Als ich dann erfuhr, dass nicht nur bei meinem Zahnarzt, sondern auch in deutschen Schlafzimmern überhaupt die Herbstwald-Fototapete eine Zeitlang massenhaft geklebt wurde, bekam also auch diese eigentlich ganz unverfänglich aussehende Tapete etwas ziemlich Aufge­ladenes. Sex und Herbst waren eine offenbar allfällige Kombination.

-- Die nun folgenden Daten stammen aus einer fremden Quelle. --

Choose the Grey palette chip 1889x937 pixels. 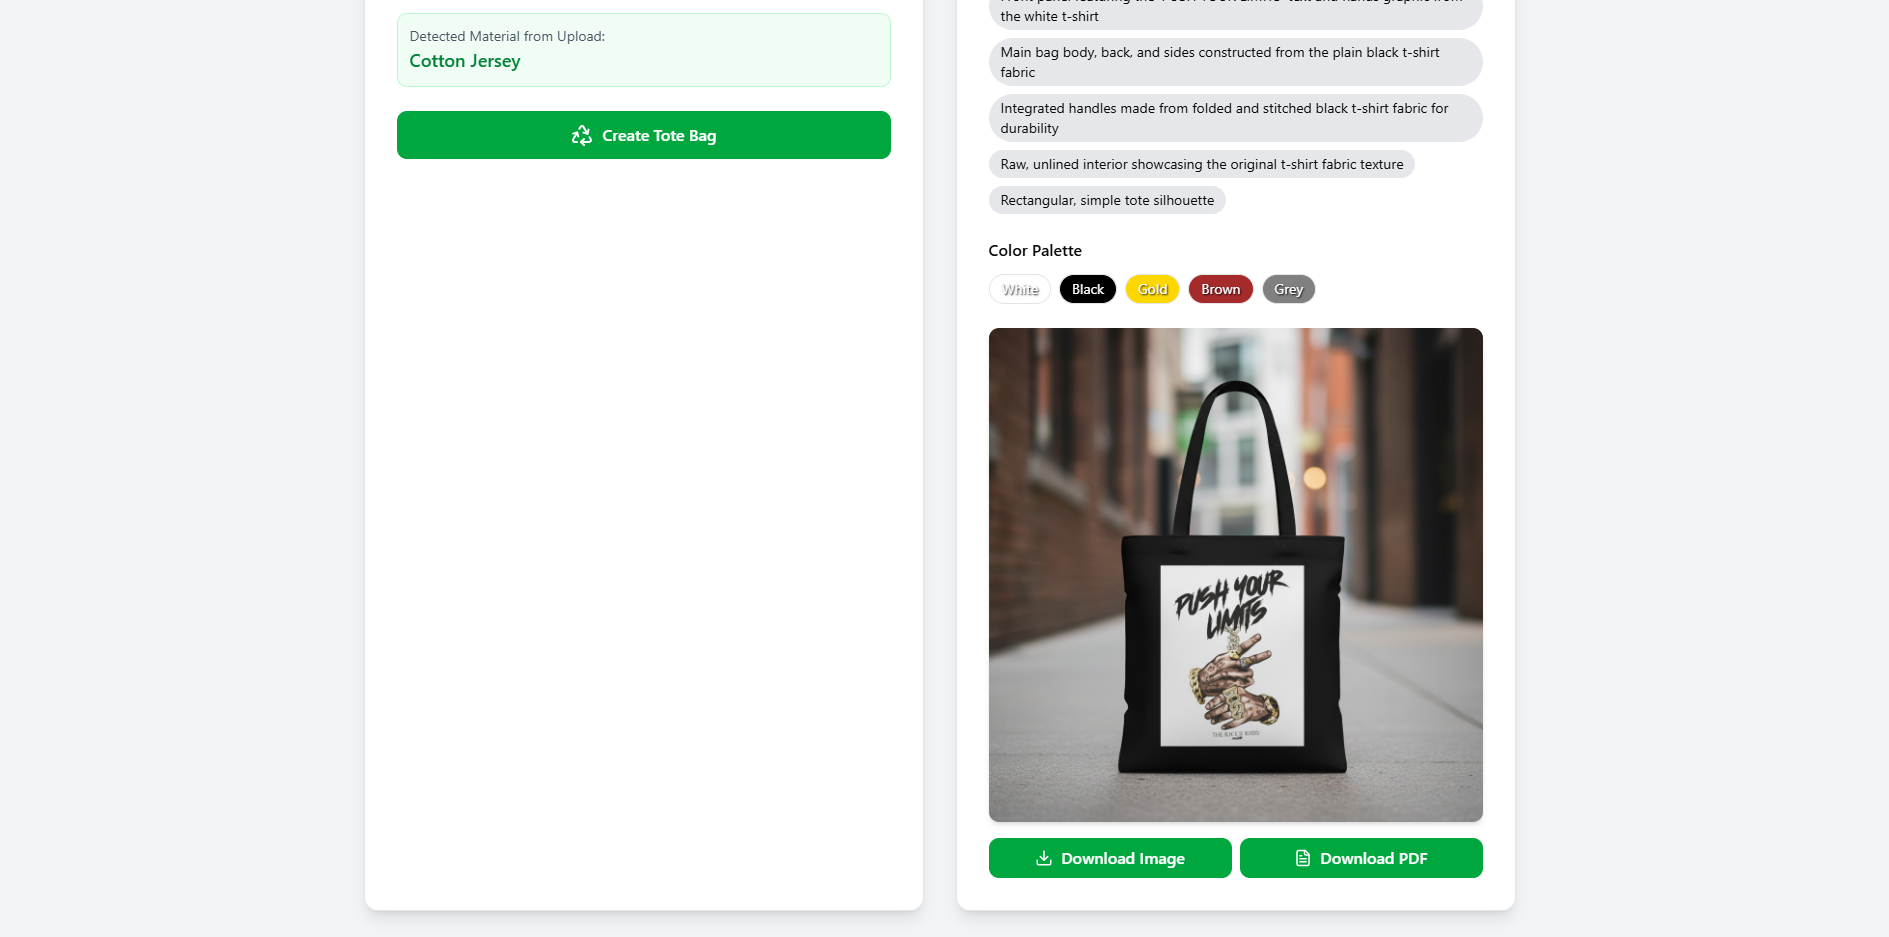click(x=1289, y=289)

###autor###Später kam dann der Herbst in der Kunst. In meinem Zimmer hängt bis ­heute ein Fresko aus dem Adlerturm in Trient, auf der man eine Ernteszene sieht, vornehmlich Obst und insbesondere ­Trauben. In meiner Heimat, der Wetterau, waren es dagegen vornehmlich Äpfel. Eine Zeitlang habe ich nach Herbstbildern aus alten Stundenbüchern gesucht, etwa aus den Très Riches Heures du Duc de Berry, farb­lich gehört hierhin auch der Tod des Ak­taion von Tizian. Obgleich die Szene, glaube ich, gar nicht im Herbst spielt, trägt dieses Bild doch die vollkommene Ansammlung von Herbstfarben in sich.

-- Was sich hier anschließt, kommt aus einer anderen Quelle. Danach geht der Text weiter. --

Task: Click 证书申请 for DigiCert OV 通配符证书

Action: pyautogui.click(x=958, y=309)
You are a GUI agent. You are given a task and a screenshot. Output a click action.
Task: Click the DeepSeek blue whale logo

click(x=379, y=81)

Herbst, Rausch, Farben, das ist, wie man sieht, ebenso Wahrheit wie Klischee, vom Fototapeten-Sex über TV-Mord bis zur opulenten Farbpalette großer Maler, aber vor allem trägt für mich heute zur Rauschhaftigkeit des Herbstes weniger die Kunst als vielmehr das Obst bei, das, kaum ist es geerntet, mit dem Gärungsprozess anfängt, also mit der eigenen Verwesung. Wenn der kalendarische Herbst beginnt, ist bei uns zu Hause Apfelernte, und es dauert kaum ein paar Tage, bis aus dem Süßen, so nennen wir den frischgepressten Saft, Rauscher geworden ist.

Rauscher, das ist ein sprechender Name für ein Herbstgetränk, übrigens hieß der erste Apfelweinwirt meines Lebens Erwin Rausch – er betrieb die „Schillerlinde“ in Friedberg in der Wetterau. Der Gärgeruch zieht dann in die Wirtsstube ein, alle sind herbstlich berauscht, und die Natur wird damit ins Inwendige gezogen, sie landet im Glas und schließlich im Körper und zieht diesen mit hinein in den Prozess. Da ich nun selbst im Spätsommer meines Lebens bin, denke ich inzwischen, indem man sich portionsweise dieses Sterben zufügt, nämlich in Form der zu Alkohol vergorenen Frucht, kann man dieses Sterben besser ertragen, weil man schon längst begriffen hat, dass man bereits ein Teil von ihm ist. Mein geburtsbehinderter Onkel J. liebte vor allem das: durch die Herbstnatur in die Wirtschaft spazieren und dort Apfelwein trinken. Das war seine umfassende Herbsttätigkeit, bis zu seinem Tod, und auch hierin beginne ich ihn immer mehr zu begreifen.